• _What you will do_
Exactly as written, give back every record below.

== Provided records

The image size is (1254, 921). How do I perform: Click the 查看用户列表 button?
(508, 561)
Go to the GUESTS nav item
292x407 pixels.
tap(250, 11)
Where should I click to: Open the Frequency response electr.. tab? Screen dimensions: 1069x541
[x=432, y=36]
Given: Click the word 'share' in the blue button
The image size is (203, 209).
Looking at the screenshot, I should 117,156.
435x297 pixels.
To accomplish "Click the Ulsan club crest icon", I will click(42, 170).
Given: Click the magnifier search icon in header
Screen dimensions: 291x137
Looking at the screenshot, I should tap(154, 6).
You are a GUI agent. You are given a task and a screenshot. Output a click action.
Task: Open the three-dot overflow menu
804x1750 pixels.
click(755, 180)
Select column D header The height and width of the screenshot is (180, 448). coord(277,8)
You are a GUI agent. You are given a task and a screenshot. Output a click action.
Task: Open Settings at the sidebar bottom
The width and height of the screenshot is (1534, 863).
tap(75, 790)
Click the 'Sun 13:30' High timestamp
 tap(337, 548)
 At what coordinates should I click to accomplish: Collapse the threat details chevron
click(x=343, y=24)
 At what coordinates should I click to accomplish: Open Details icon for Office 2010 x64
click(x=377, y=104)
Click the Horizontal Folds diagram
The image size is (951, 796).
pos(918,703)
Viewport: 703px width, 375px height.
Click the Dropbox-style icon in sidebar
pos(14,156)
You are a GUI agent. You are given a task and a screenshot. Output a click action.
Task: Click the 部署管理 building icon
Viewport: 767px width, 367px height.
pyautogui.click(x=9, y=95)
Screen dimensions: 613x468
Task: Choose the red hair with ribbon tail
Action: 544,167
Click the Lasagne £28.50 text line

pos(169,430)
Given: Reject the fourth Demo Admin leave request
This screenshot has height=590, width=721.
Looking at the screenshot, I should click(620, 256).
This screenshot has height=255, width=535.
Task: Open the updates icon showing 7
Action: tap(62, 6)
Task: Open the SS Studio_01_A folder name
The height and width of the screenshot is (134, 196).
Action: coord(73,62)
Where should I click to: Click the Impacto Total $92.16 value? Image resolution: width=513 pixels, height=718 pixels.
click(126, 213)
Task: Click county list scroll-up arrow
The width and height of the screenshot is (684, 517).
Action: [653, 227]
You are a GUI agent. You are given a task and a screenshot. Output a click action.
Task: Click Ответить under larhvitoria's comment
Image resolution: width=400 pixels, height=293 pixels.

====

• _Exercise response_
The image size is (1254, 921). How do I perform: Click the 查看用户列表 button?
(508, 561)
Go to the GUESTS nav item
292x407 pixels.
tap(250, 11)
Where should I click to: Open the Frequency response electr.. tab? Screen dimensions: 1069x541
[x=432, y=36]
Given: Click the word 'share' in the blue button
The image size is (203, 209).
Looking at the screenshot, I should 117,156.
435x297 pixels.
To accomplish "Click the Ulsan club crest icon", I will click(42, 170).
Given: Click the magnifier search icon in header
Screen dimensions: 291x137
Looking at the screenshot, I should tap(154, 6).
You are a GUI agent. You are given a task and a screenshot. Output a click action.
Task: Open the three-dot overflow menu
804x1750 pixels.
click(755, 180)
Select column D header The height and width of the screenshot is (180, 448). coord(277,8)
You are a GUI agent. You are given a task and a screenshot. Output a click action.
Task: Open Settings at the sidebar bottom
The width and height of the screenshot is (1534, 863).
tap(75, 790)
Click the 'Sun 13:30' High timestamp
 tap(337, 548)
 At what coordinates should I click to accomplish: Collapse the threat details chevron
click(x=343, y=24)
 At what coordinates should I click to accomplish: Open Details icon for Office 2010 x64
click(x=377, y=104)
Click the Horizontal Folds diagram
The image size is (951, 796).
pos(918,703)
Viewport: 703px width, 375px height.
Click the Dropbox-style icon in sidebar
pos(14,156)
You are a GUI agent. You are given a task and a screenshot. Output a click action.
Task: Click the 部署管理 building icon
Viewport: 767px width, 367px height.
pyautogui.click(x=9, y=95)
Screen dimensions: 613x468
Task: Choose the red hair with ribbon tail
Action: 544,167
Click the Lasagne £28.50 text line

pos(169,430)
Given: Reject the fourth Demo Admin leave request
This screenshot has height=590, width=721.
Looking at the screenshot, I should click(620, 256).
This screenshot has height=255, width=535.
Task: Open the updates icon showing 7
Action: tap(62, 6)
Task: Open the SS Studio_01_A folder name
The height and width of the screenshot is (134, 196).
Action: coord(73,62)
Where should I click to: Click the Impacto Total $92.16 value? Image resolution: width=513 pixels, height=718 pixels.
click(126, 213)
Task: Click county list scroll-up arrow
The width and height of the screenshot is (684, 517).
Action: [653, 227]
You are a GUI agent. You are given a task and a screenshot. Output a click action.
Task: Click Ответить under larhvitoria's comment
Image resolution: width=400 pixels, height=293 pixels.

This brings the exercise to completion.